** Opening Supplied data block **
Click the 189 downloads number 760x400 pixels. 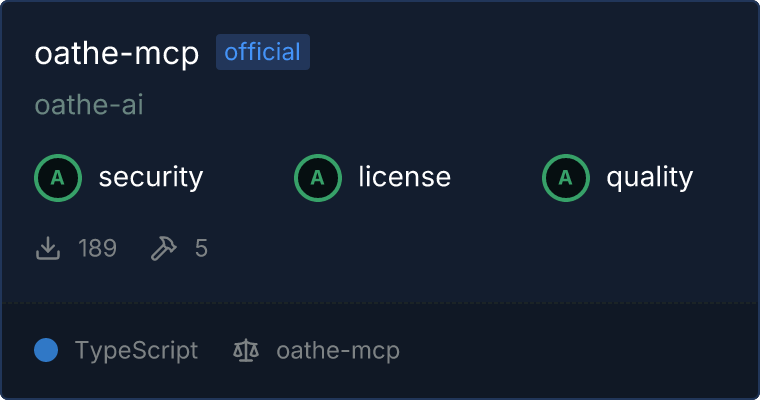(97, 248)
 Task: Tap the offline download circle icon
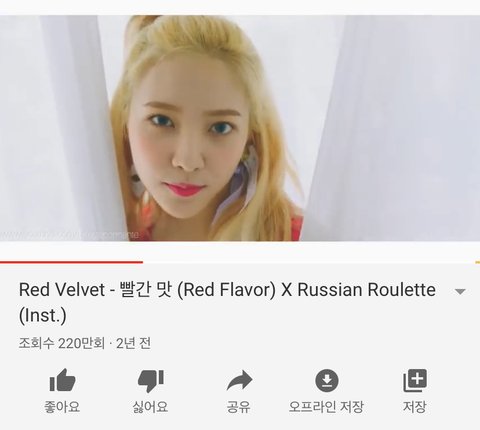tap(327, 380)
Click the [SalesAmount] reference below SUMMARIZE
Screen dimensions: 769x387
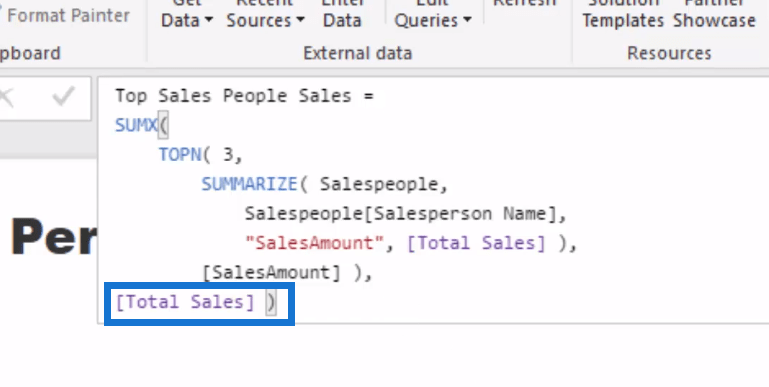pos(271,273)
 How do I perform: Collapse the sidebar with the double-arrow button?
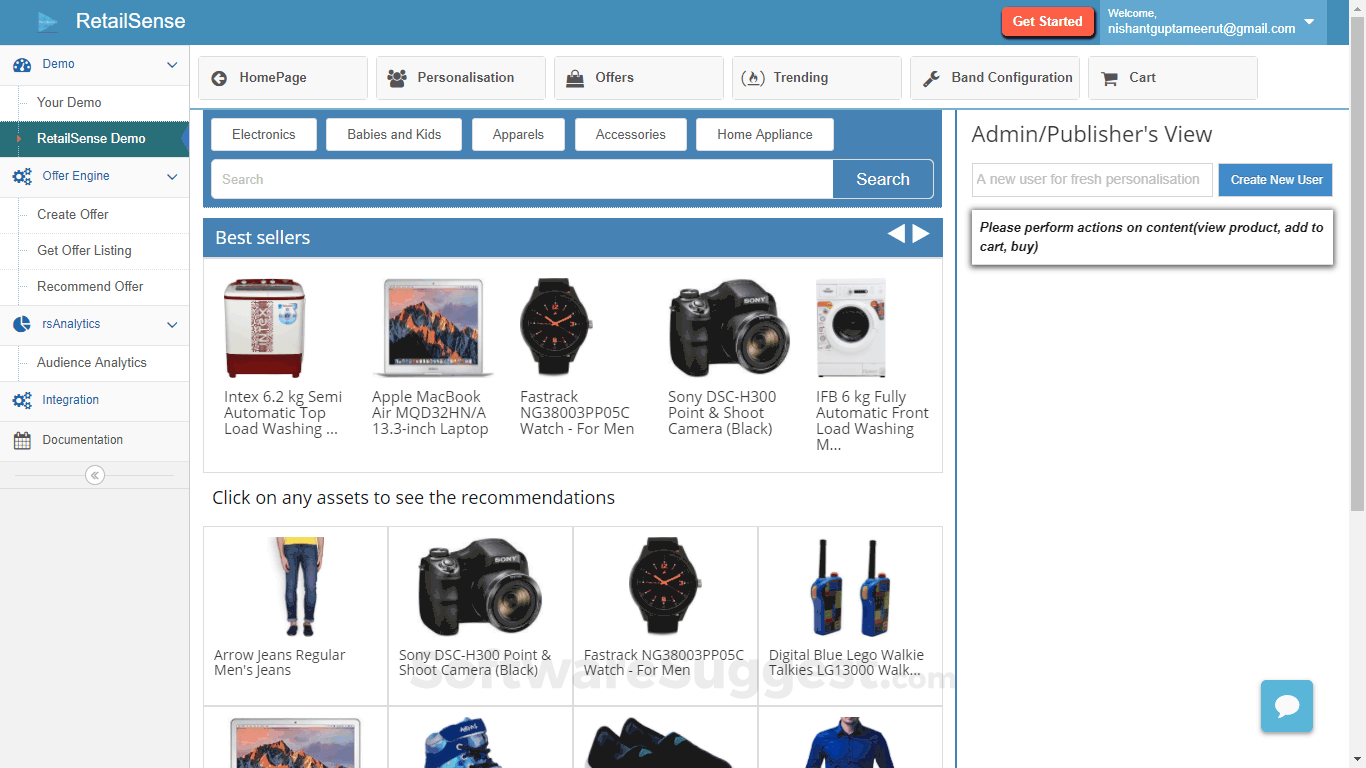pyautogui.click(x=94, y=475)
** Closing Supplied data block **
Only the lines from the one with "Task: Tap the offline download circle icon" to the end of the listing, both ends included, should be retyped exactly; no pictures belong in the copy.

 Task: Tap the offline download circle icon
tap(327, 380)
Click the [SalesAmount] reference below SUMMARIZE
Screen dimensions: 769x387
pos(271,273)
 How do I perform: Collapse the sidebar with the double-arrow button?
pyautogui.click(x=94, y=475)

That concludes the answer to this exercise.